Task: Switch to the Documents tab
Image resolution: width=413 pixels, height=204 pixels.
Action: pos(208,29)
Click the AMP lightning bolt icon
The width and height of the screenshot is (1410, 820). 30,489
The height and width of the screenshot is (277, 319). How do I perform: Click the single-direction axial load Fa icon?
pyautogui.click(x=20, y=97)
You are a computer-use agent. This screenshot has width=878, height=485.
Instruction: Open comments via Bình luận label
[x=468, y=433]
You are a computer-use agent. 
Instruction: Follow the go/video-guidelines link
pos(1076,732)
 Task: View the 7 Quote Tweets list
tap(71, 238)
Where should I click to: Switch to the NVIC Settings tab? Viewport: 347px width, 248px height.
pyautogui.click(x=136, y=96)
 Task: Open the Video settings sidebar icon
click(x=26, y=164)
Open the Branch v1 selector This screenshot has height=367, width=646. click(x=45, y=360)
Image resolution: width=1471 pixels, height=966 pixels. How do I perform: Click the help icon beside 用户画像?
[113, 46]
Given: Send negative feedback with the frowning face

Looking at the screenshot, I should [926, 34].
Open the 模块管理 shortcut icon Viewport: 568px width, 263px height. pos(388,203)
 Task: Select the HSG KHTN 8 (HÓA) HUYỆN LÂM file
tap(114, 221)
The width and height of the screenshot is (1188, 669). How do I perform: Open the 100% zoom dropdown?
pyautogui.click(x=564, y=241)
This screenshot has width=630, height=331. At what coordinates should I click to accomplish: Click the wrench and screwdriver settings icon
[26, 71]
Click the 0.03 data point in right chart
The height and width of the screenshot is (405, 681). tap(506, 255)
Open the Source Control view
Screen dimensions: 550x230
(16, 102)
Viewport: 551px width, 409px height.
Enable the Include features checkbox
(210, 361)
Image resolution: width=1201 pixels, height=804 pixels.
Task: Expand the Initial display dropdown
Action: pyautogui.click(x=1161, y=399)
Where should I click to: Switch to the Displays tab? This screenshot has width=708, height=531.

____

◆ Assigned task: Give every entry back exactly as it was written above.

◆ Answer space:
Task: Switch to the Documents tab
Image resolution: width=413 pixels, height=204 pixels.
Action: pos(208,29)
Click the AMP lightning bolt icon
The width and height of the screenshot is (1410, 820). 30,489
The height and width of the screenshot is (277, 319). How do I perform: Click the single-direction axial load Fa icon?
pyautogui.click(x=20, y=97)
You are a computer-use agent. This screenshot has width=878, height=485.
Instruction: Open comments via Bình luận label
[x=468, y=433]
You are a computer-use agent. 
Instruction: Follow the go/video-guidelines link
pos(1076,732)
 Task: View the 7 Quote Tweets list
tap(71, 238)
Where should I click to: Switch to the NVIC Settings tab? Viewport: 347px width, 248px height.
pyautogui.click(x=136, y=96)
 Task: Open the Video settings sidebar icon
click(x=26, y=164)
Open the Branch v1 selector This screenshot has height=367, width=646. click(x=45, y=360)
Image resolution: width=1471 pixels, height=966 pixels. How do I perform: Click the help icon beside 用户画像?
[113, 46]
Given: Send negative feedback with the frowning face

Looking at the screenshot, I should [926, 34].
Open the 模块管理 shortcut icon Viewport: 568px width, 263px height. pos(388,203)
 Task: Select the HSG KHTN 8 (HÓA) HUYỆN LÂM file
tap(114, 221)
The width and height of the screenshot is (1188, 669). How do I perform: Open the 100% zoom dropdown?
pyautogui.click(x=564, y=241)
This screenshot has width=630, height=331. At what coordinates should I click to accomplish: Click the wrench and screwdriver settings icon
[26, 71]
Click the 0.03 data point in right chart
The height and width of the screenshot is (405, 681). tap(506, 255)
Open the Source Control view
Screen dimensions: 550x230
(16, 102)
Viewport: 551px width, 409px height.
Enable the Include features checkbox
(210, 361)
Image resolution: width=1201 pixels, height=804 pixels.
Task: Expand the Initial display dropdown
Action: pyautogui.click(x=1161, y=399)
Where should I click to: Switch to the Displays tab? This screenshot has width=708, height=531.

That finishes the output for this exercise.